▶ Assignment
Return all entries verbatim; skip any pictures.

◆ ◆ ◆ ◆

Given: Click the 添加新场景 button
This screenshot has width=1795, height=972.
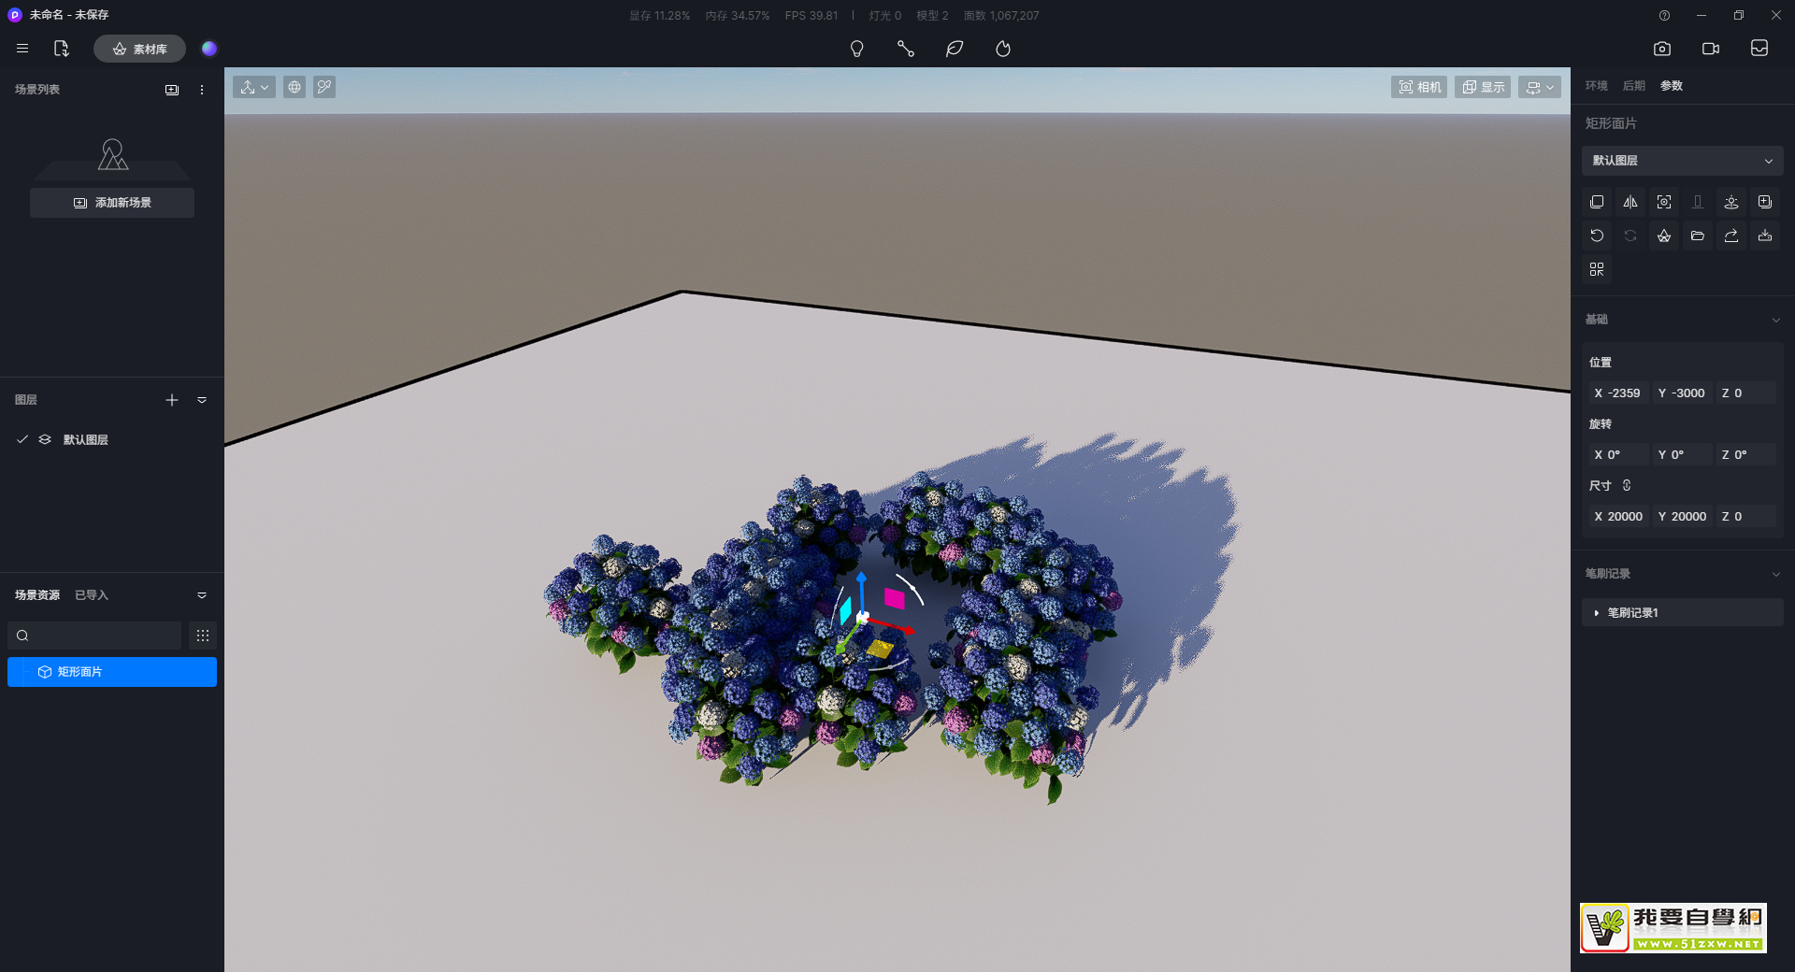Looking at the screenshot, I should click(x=112, y=203).
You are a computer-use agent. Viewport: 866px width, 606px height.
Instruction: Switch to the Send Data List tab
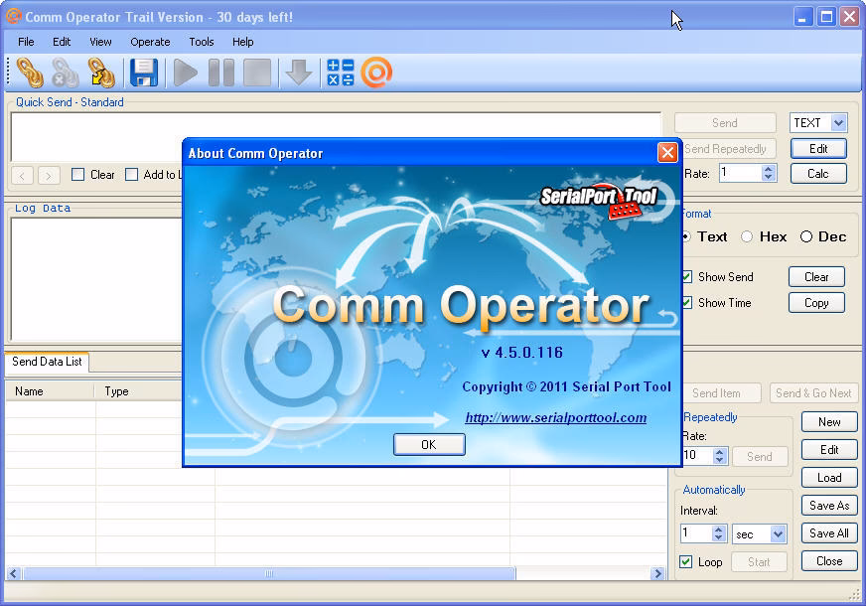(x=46, y=362)
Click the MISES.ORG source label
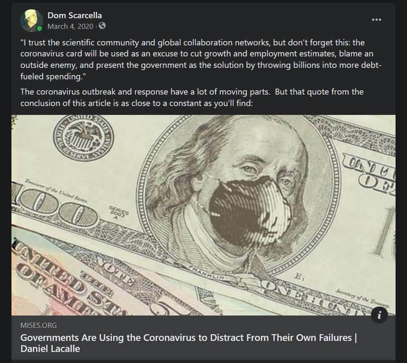407x363 pixels. (39, 325)
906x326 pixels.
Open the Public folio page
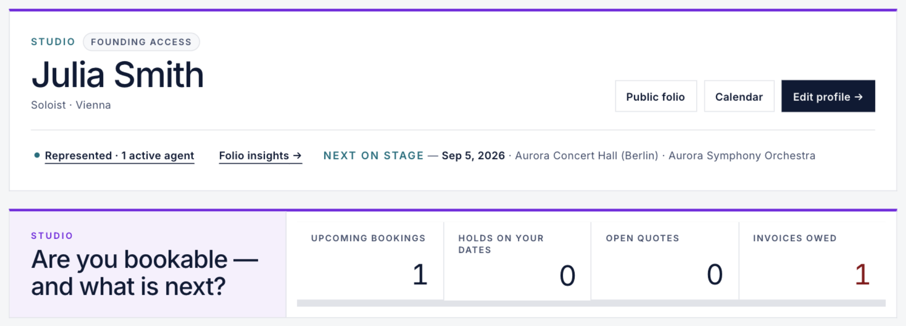[x=656, y=96]
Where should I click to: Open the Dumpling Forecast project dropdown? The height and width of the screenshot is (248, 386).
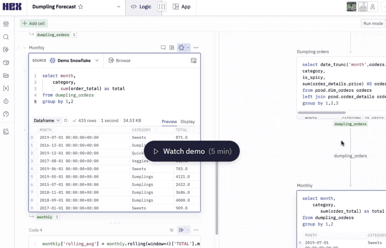pos(118,6)
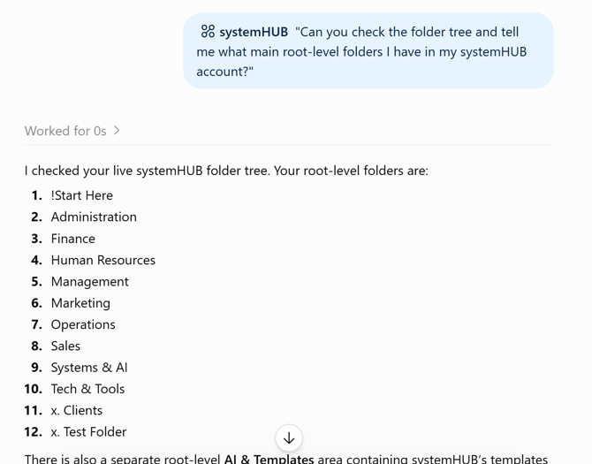Select the 'Finance' folder text
The height and width of the screenshot is (464, 592).
[x=72, y=239]
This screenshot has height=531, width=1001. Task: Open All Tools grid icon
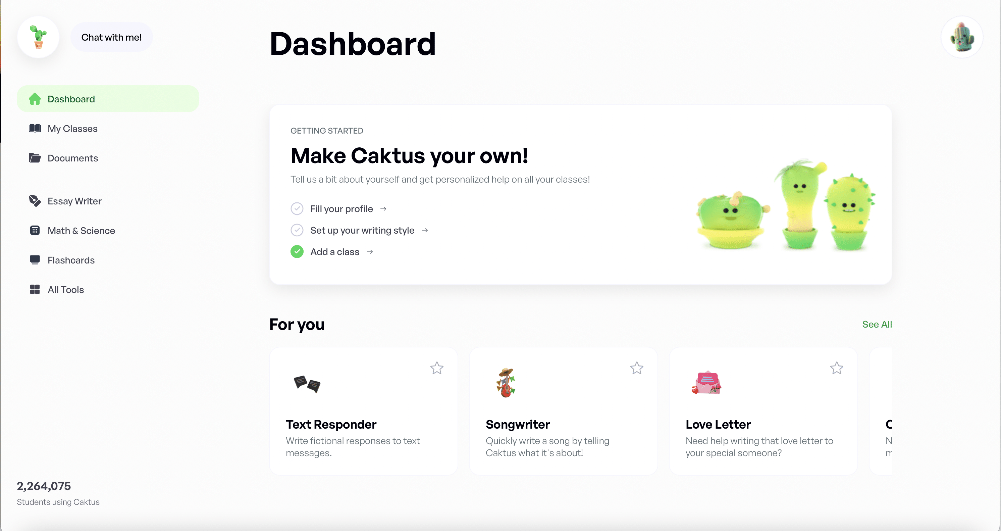[x=34, y=289]

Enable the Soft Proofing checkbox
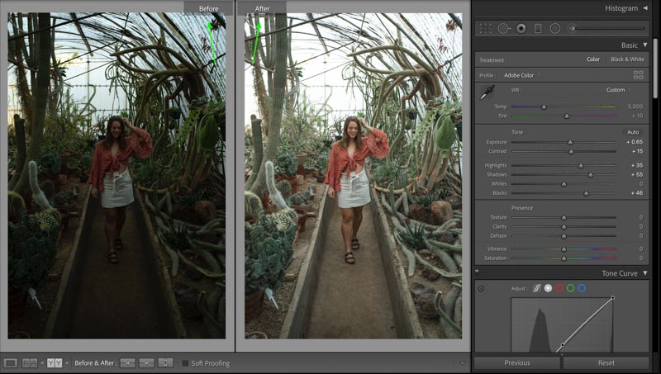tap(185, 363)
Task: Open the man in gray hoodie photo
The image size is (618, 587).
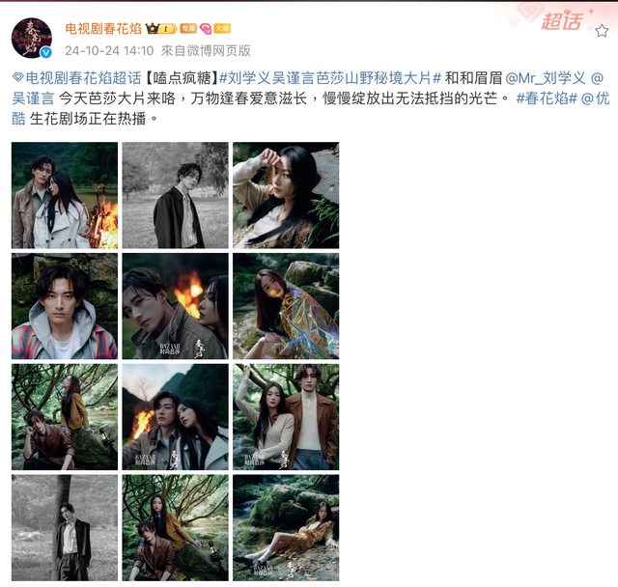Action: 65,306
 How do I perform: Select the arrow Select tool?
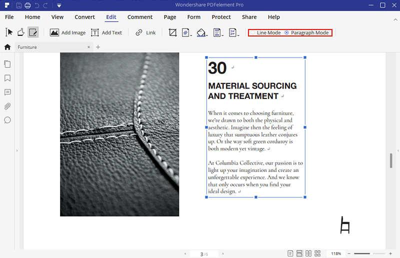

◆ ◆ ◆ ◆

▶ Written solution
Given: Click the 添加新场景 button
This screenshot has width=1795, height=972.
Looking at the screenshot, I should click(x=112, y=203).
You are a computer-use agent. Viewport: 866px width, 606px height.
Instruction: Switch to the Send Data List tab
(x=46, y=362)
Click the MISES.ORG source label
407x363 pixels. (39, 325)
906x326 pixels.
Open the Public folio page
[x=656, y=96]
Where should I click to: Open the Dumpling Forecast project dropdown? The height and width of the screenshot is (248, 386).
pos(118,6)
Select the 'Finance' folder text
The height and width of the screenshot is (464, 592).
[x=72, y=239]
This screenshot has height=531, width=1001. Task: Open All Tools grid icon
[x=34, y=289]

Enable the Soft Proofing checkbox
tap(185, 363)
Task: Open the man in gray hoodie photo
The image size is (618, 587).
Action: 65,306
 How do I perform: Select the arrow Select tool?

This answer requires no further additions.